Further, in the above-described embodiment, the electron beam apparatus in which the dedicated detector of each electron beam column is provided immediately below each column is shown, but each dedicated detector is provided inside each column or outside each column. Therefore, the present invention can be naturally applied to an electron beam device provided near the optical axis of the column.

In the above embodiment, an electron beam apparatus for observing a pattern or inspecting a pattern has been described as an example.
The present invention is also applicable to an electron beam apparatus for performing pattern drawing, an ion beam apparatus for performing pattern observation, and the like.

Each of the shielding cylinders 12i, 12j, 12k
By applying a negative potential to the electrons from the target, the electrons coming toward the shielding cylinder can be repelled, and the shielding effect that does not mix with the detector dedicated to the surrounding column, and to the own detector Detection efficiency is improved.

Further, in the above embodiment, the shielding cylinder is used as the shielding member. However, if the secondary electron generated by the irradiation of the other column with the electron beam can be prevented from being mixed into the detector, the above embodiment may be used. It is not limited to the shape shown in the example. For example, the shape may be empty and square.

Further, in the above embodiment, a multi-column type electron beam apparatus has been described as an example of a multi-beam type electron beam apparatus, but a plurality of electron guns and an electron optical system are provided. To the electron beam from one electron beam source into multiple electron beams, and pass each electron beam through multiple electron optical systems. The present invention is applicable.

[Brief description of the drawings]

FIG. 1 is a conceptual diagram showing an example of a multi-beam electron beam device.

FIG. 2 shows a configuration inside an electron beam column.

FIG. 3 shows an example of a column support member.

FIG. 4 schematically shows a main part of a multi-beam electron beam apparatus.
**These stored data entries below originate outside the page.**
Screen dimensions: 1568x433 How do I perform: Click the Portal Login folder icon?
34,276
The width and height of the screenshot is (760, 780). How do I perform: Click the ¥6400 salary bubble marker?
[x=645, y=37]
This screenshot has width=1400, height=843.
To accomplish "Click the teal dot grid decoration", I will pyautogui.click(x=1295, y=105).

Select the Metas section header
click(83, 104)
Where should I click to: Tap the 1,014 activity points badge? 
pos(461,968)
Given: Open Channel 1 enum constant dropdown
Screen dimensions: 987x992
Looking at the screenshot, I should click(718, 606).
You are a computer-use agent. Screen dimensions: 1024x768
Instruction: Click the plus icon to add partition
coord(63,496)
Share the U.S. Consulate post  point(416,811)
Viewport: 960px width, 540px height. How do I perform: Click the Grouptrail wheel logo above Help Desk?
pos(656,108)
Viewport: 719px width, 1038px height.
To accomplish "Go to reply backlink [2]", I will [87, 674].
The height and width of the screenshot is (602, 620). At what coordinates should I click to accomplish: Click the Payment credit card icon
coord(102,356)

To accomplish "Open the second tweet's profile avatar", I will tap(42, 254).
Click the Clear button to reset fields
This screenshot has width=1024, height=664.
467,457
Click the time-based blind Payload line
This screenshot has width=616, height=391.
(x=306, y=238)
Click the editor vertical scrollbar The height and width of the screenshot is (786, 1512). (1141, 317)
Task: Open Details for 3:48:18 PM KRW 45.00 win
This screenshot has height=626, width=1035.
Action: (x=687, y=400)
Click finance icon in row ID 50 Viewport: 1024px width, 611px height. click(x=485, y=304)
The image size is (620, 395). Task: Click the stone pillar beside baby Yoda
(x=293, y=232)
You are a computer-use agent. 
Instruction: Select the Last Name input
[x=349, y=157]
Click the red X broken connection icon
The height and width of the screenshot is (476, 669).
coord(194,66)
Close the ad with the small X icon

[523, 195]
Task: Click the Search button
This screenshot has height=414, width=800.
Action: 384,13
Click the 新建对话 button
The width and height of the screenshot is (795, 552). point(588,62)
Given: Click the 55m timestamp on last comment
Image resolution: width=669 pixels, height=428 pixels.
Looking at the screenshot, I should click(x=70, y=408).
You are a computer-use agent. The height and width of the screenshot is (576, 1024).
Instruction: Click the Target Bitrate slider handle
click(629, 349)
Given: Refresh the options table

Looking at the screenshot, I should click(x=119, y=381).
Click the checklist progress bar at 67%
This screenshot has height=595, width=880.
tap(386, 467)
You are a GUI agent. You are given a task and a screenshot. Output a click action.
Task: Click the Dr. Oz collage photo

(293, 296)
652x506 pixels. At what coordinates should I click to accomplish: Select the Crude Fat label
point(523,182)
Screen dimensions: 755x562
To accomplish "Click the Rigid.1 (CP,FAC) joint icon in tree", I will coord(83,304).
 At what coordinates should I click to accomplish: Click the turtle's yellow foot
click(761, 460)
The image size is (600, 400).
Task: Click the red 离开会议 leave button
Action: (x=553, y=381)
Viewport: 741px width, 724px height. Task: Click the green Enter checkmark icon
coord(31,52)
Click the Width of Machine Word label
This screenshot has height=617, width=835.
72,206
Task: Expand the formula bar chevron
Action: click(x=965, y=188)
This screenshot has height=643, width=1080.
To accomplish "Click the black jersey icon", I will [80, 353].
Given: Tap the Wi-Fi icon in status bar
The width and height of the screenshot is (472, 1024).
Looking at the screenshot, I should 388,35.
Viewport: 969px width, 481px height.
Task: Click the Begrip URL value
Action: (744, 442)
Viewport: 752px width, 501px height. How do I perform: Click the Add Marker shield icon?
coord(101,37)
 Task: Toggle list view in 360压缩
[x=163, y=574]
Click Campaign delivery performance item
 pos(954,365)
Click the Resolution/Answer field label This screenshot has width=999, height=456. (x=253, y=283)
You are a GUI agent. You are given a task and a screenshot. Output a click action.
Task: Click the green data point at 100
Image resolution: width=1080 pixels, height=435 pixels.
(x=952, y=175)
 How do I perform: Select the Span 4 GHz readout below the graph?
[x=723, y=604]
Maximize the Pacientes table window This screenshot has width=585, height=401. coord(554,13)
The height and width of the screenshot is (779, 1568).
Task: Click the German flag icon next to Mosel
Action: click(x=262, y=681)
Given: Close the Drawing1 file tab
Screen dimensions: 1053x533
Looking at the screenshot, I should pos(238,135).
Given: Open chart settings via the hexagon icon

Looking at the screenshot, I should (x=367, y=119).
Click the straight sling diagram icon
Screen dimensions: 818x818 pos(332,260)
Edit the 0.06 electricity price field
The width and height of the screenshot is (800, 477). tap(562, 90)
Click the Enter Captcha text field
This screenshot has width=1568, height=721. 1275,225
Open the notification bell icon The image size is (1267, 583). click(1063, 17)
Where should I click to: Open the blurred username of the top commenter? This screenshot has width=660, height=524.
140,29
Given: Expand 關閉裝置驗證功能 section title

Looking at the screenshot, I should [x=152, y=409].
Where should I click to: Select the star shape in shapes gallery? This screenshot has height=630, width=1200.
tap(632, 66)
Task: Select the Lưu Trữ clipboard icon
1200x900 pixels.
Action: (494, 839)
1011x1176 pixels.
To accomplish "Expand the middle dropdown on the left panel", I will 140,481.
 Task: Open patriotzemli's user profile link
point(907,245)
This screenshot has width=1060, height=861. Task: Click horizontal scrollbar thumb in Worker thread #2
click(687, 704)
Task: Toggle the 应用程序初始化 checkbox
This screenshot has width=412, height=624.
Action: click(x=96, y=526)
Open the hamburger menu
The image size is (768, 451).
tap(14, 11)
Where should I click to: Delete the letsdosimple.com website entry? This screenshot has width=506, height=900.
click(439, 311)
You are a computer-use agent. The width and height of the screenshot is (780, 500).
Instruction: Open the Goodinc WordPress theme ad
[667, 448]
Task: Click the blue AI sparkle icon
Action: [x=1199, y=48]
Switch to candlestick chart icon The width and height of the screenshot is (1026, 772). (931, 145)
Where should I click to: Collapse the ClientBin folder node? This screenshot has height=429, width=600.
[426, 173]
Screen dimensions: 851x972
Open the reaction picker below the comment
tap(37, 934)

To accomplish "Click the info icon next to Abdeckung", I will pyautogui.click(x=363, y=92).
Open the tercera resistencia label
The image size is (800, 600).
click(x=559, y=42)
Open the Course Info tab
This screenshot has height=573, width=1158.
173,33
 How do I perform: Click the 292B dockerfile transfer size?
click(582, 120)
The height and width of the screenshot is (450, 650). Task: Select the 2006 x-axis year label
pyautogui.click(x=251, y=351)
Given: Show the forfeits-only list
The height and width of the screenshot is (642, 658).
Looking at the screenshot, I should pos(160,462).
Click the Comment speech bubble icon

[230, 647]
FIG. 5 schematically shows a main part of a multi-beam electron beam apparatus as one embodiment of the present invention.

[Explanation of symbols]

1a to 1n: electron beam column, 7: target, 8 ...
Column support members, 9a to 9n ... through holes, 10a to 10n
... detector support members, 11a to 11n ... backscattered electron detectors
12a-12n ... shielding cylinder

Claims (3)

[Claims] An electron optical system is provided for irradiating a target with each charged particle beam passing through an independent optical path, and secondary electrons generated by irradiating the target with each beam are generated. In a charged particle beam device in which a detector for detecting is provided exclusively for each charged particle beam, secondary electrons generated from the target by irradiation of another charged particle beam are mixed into the dedicated detector A charged particle beam device, comprising a member for blocking the radiation. 2. A plurality of columns having an electron optical system are provided, and a detector for detecting secondary electrons generated from a target by irradiation of a charged particle beam passing through each column is dedicated to each column. In the charged particle beam device provided in the above, a member for blocking secondary electrons generated from the target by irradiation of the charged particle beam passing through the other column from being mixed into the dedicated detector is provided. Characterized charged particle beam device. 3. The charged particle beam apparatus according to claim 1, wherein a negative potential is applied to the shielding member with respect to electrons from a target.